To get a Delimited File Destination object from the Toolbox, go to Toolbox > Destinations > Delimited File Destination. If you are unable to see the Toolbox, go to View > Toolbox or press Ctrl + Alt + X.
Drag-and-drop the Delimited File Destination object onto the designer.
The dragged destination object is empty right now. This is because the object has not been configured yet.
For a Delimited Destination object to work, data fields should be mapped to the object so that the mapped data can be written to the destination.
Configure the source object and place it onto the designer next to the Delimited File Destination object.
Note: In this case a Customers sample table has been used from a Database Table Source to write to the Delimited File Destination.
Now map the source object to the destination object. The following ways can be used for mapping:
By dragging and dropping the parent nodes onto each other for automatic mapping.
By mapping the source parent node by dragging it to the destination parent node manually.
By directly writing the source layout to a Delimited File Destination through the source context menu of its parent node.
The fields are now mapped.

- PROVIDED MATERIAL

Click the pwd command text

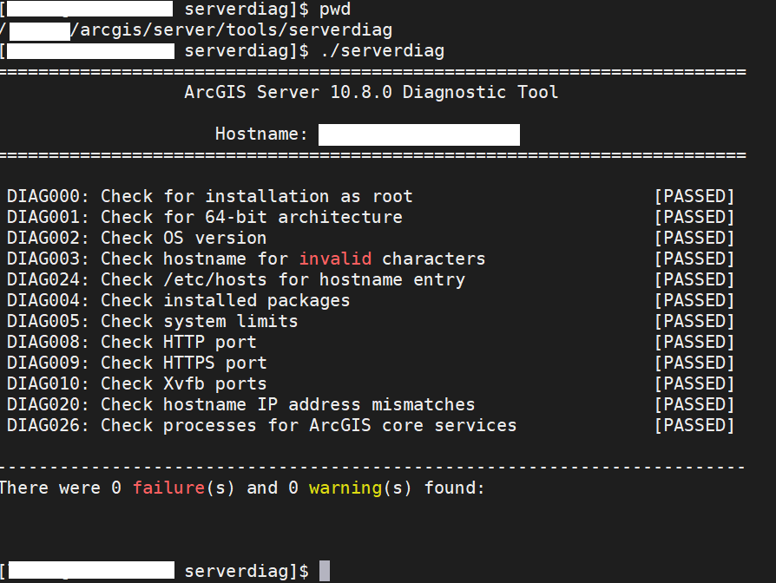click(x=336, y=10)

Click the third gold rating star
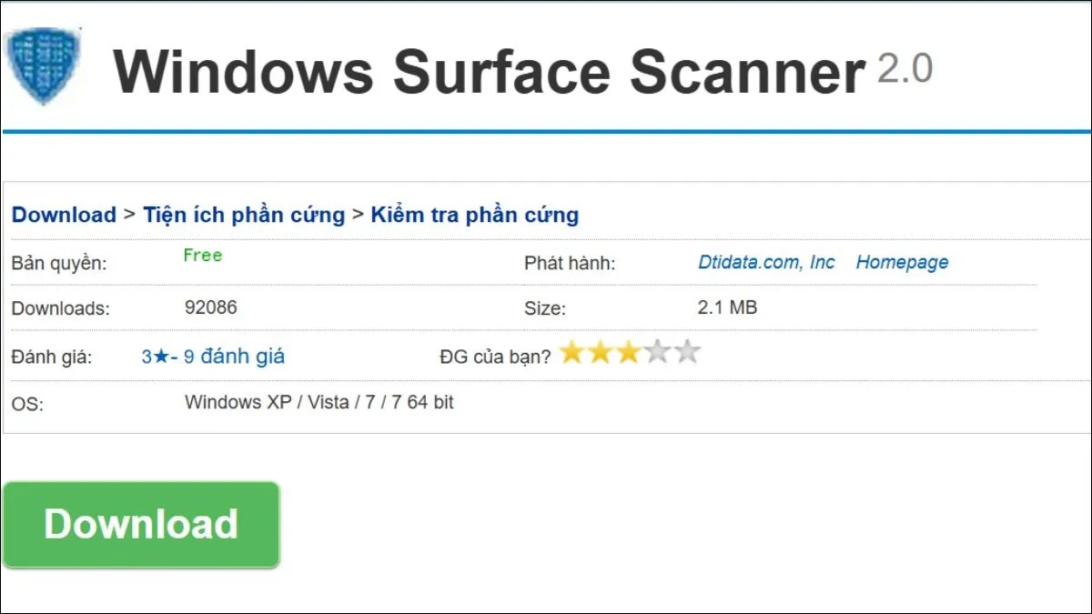click(x=629, y=353)
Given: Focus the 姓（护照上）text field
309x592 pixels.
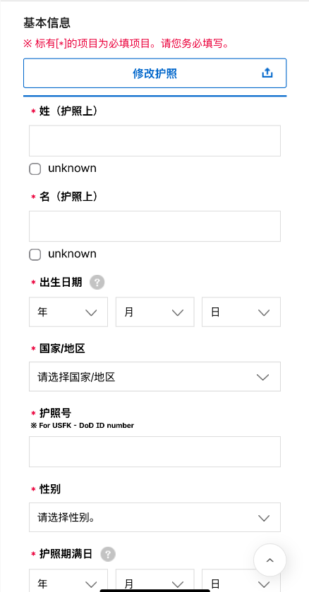Looking at the screenshot, I should point(155,141).
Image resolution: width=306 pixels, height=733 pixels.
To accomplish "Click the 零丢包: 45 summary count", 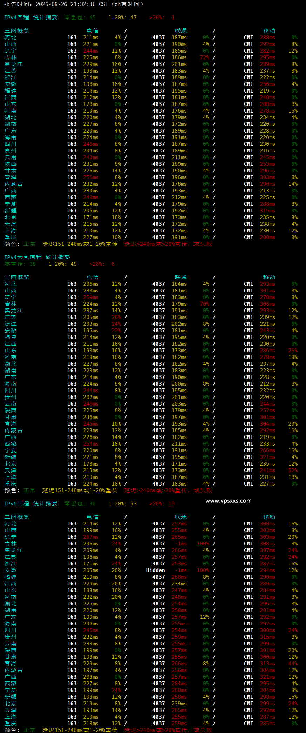I will click(80, 18).
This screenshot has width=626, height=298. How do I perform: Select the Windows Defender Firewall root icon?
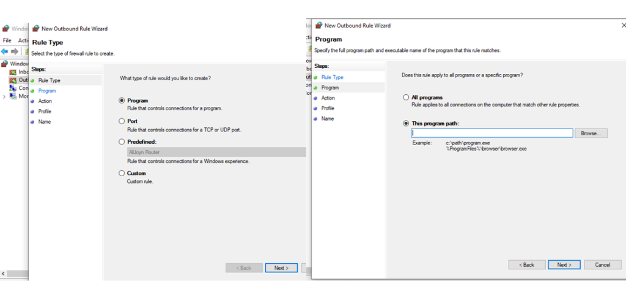[x=5, y=64]
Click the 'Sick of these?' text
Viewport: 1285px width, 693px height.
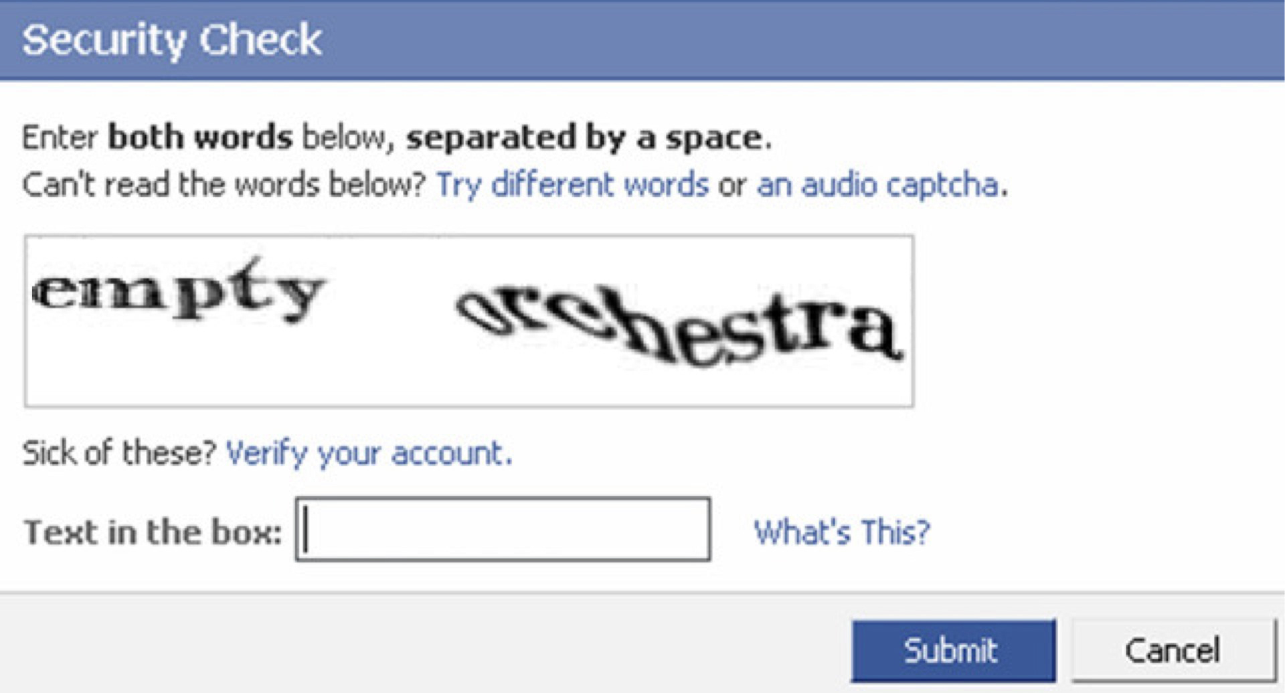(x=119, y=453)
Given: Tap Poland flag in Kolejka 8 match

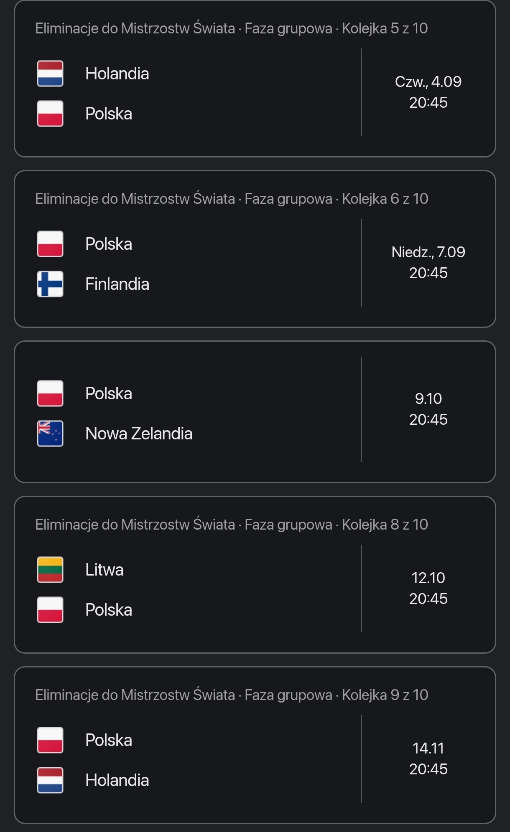Looking at the screenshot, I should click(50, 610).
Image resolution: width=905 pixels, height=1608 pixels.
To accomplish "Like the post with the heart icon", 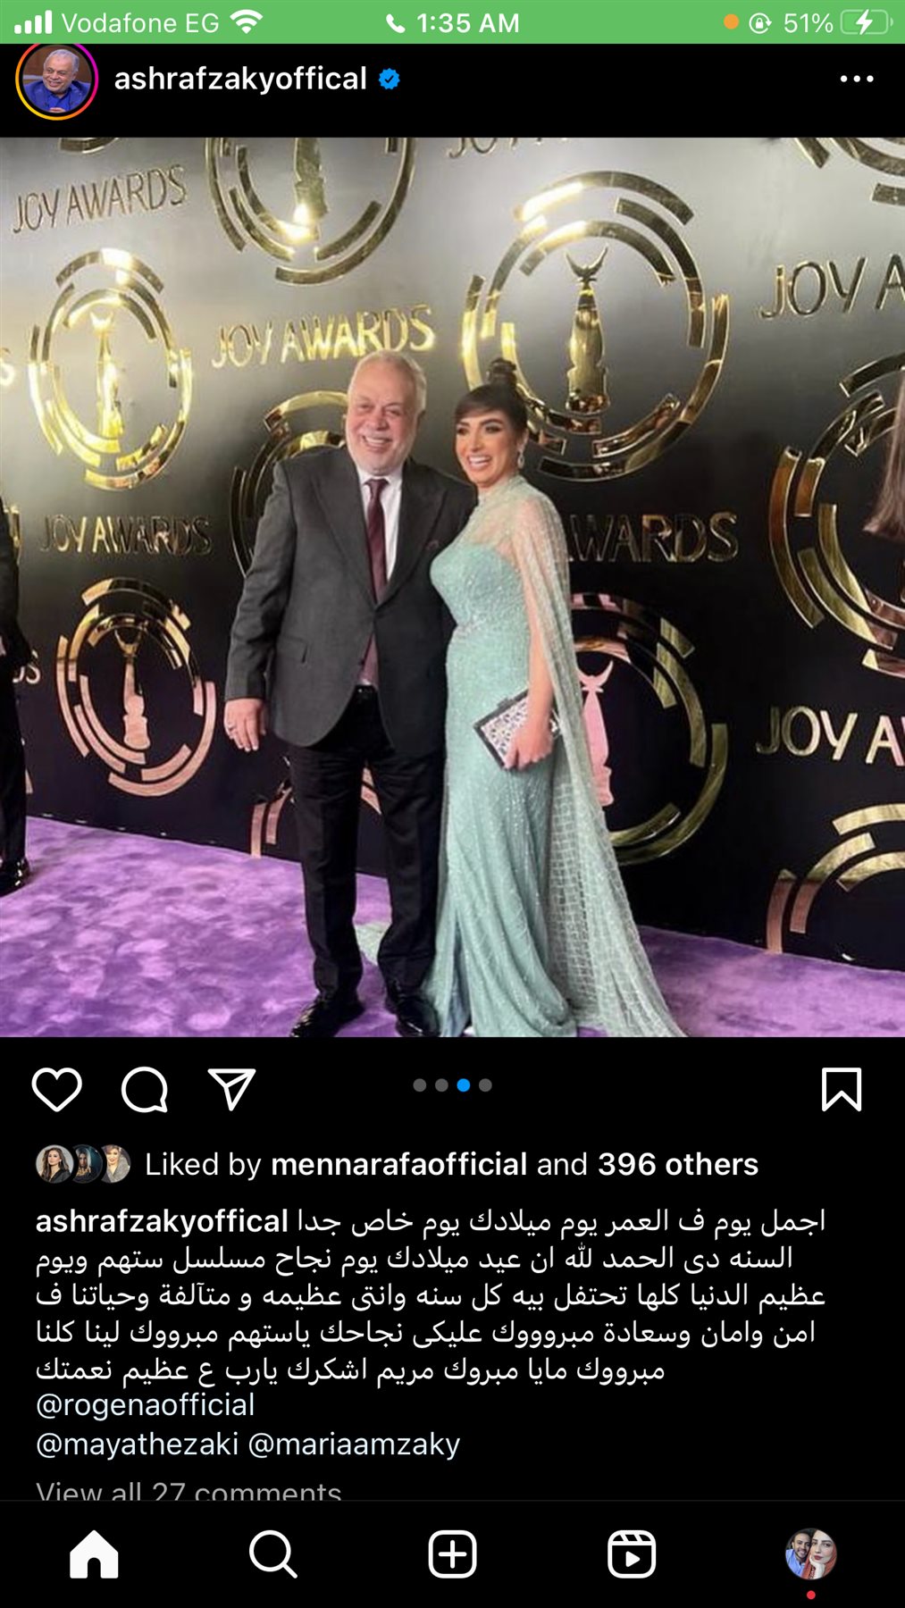I will 57,1089.
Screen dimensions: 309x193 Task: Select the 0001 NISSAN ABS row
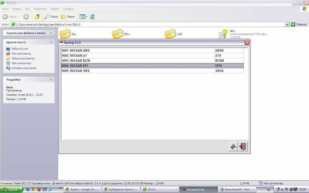[x=138, y=51]
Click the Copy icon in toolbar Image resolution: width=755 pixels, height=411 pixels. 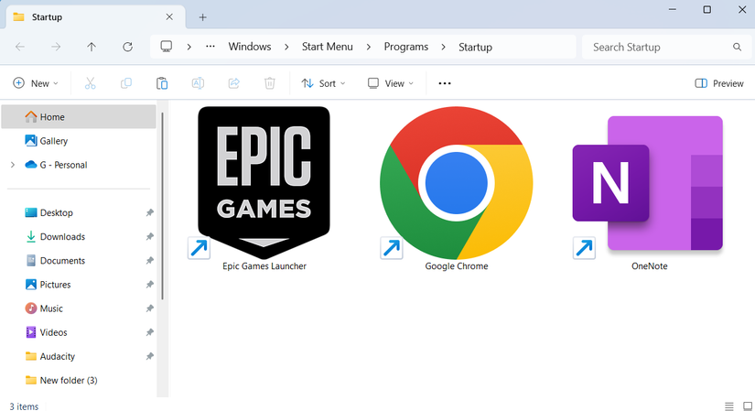click(x=126, y=83)
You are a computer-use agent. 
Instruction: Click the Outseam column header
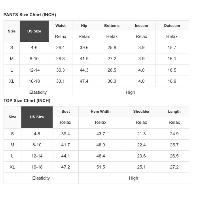point(172,26)
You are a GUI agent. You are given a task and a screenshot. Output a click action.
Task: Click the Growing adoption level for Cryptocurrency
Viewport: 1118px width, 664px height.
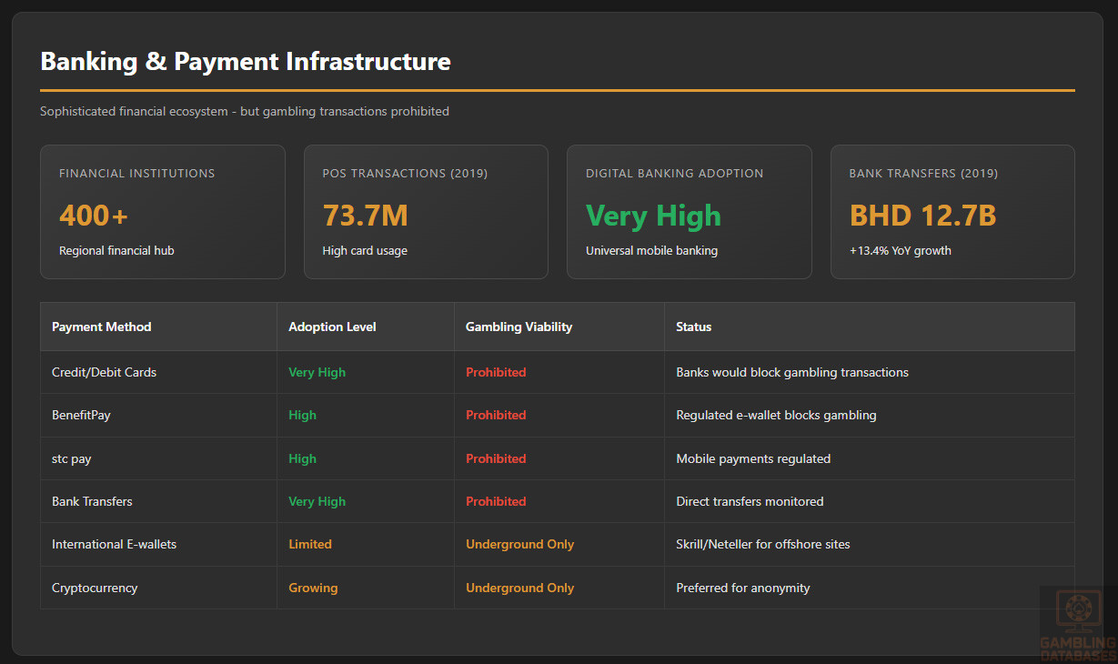[313, 588]
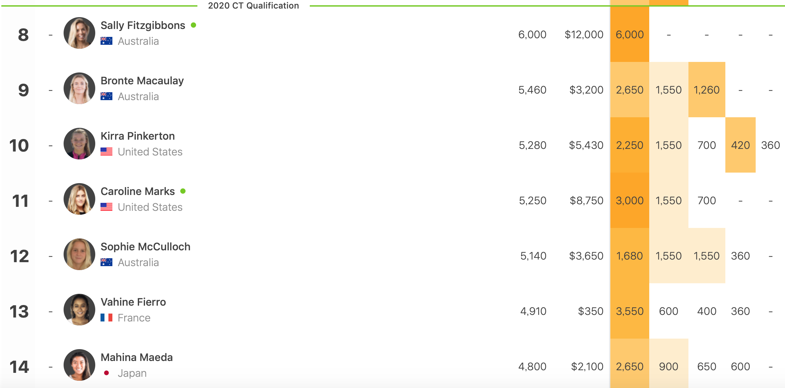Click Sally Fitzgibbons' profile photo
Viewport: 785px width, 388px height.
pos(79,33)

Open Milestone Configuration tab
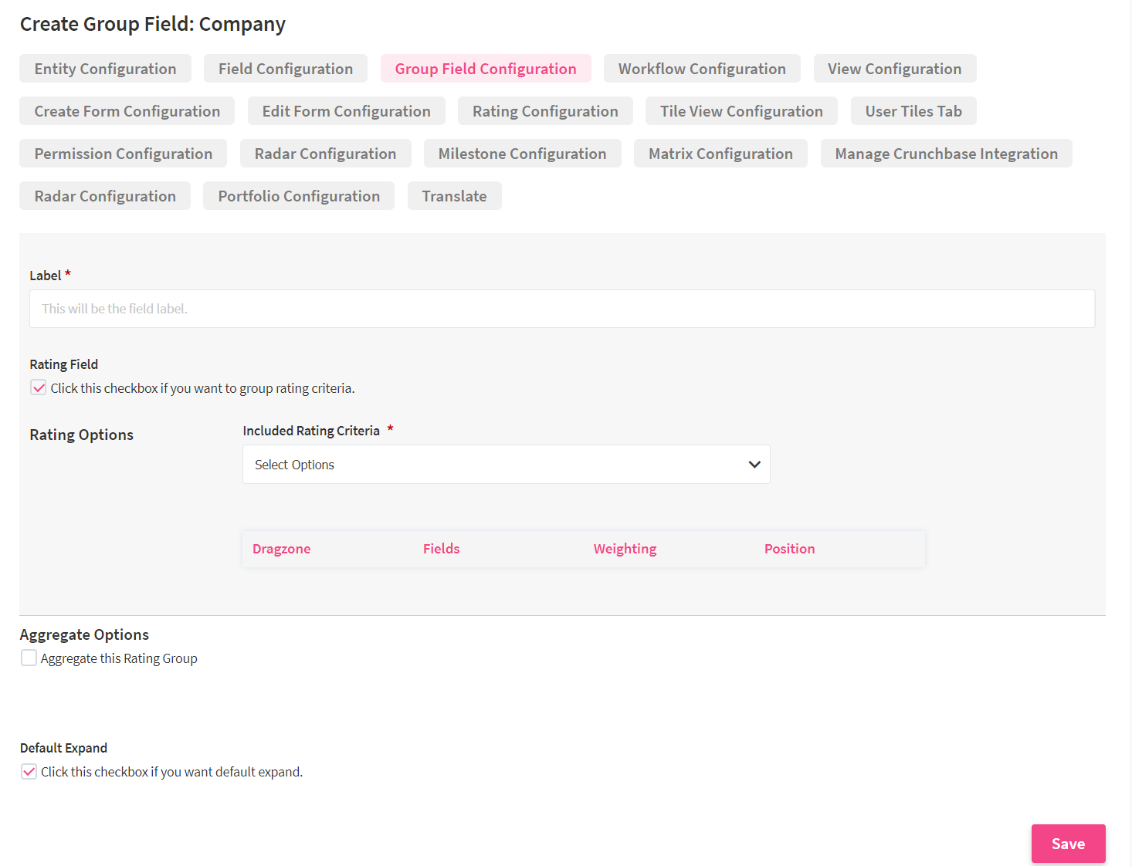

- WORK INSTRUCTION 1
Say whether each statement below agrees with the text on setting up a Delimited File Destination. Answer yes or no for each, and quote the deciding words from the text.
(a) The Toolbox can be opened with a keyboard shortcut.
(b) The destination object shows data fields as soon as it is dropped onto the designer.
(c) The sample data written to the destination came from a Customers table.
- WORK INSTRUCTION 2
According to the text on setting up a Delimited File Destination, why is the destination object empty after it is dragged onto the designer?
- WORK INSTRUCTION 3
Write a continuation of the text on setting up a Delimited File Destination, starting after its last sentence.

- ANSWER SPACE 1
(a) Yes: "If you are unable to see the Toolbox, go to View > Toolbox or press Ctrl + Alt + X."
(b) No: "The dragged destination object is empty right now."
(c) Yes: "a Customers sample table has been used from a Database Table Source to write to the Delimited File Destination."

- ANSWER SPACE 2
It is empty because the object has not been configured yet.

- ANSWER SPACE 3
To configure the Delimited File Destination object, right-click on the header, select Properties from the context menu and a dialog box will open.
Select the Properties option from the context menu and a dialog box will open.
Provide the File Path. This is where the delimited destination file will be saved.
The dialog box has some other configuration options. Let’s go over these options:
Options:
If the source File Contains Header, check the box to read headers from the source file.
Field Delimiter - Allows you to select a delimiter from the drop-down list for the fields.
Record Delimiter - Allows you to select the delimiter for the records in the fields. The choices available are carriage-return and line-feed combination, carriage-return and line-feed. You can also type the record delimiter of your choice instead of choosing the available options.
Encoding - Allows you to choose the encoding scheme for the delimited file from a list of choices. The default value is Unicode (UTF-8)
A Text Qualifier is a symbol that identifies where text begins and ends. It is used specifically when importing data.
Apply Text Qualifier to all Fields will add the specified qualifier to all the fields that have been mapped
Say you need to import a text file that is comma delimited (commas separate the different fields that will be placed in adjacent cells).
Use Null Text to specify a certain value that you do not want in your data and want it to be replaced by a null value.
Choose Append to File (If Exists) to append to an existing file or create a new file. Creating a new file will overwrite any existing file data.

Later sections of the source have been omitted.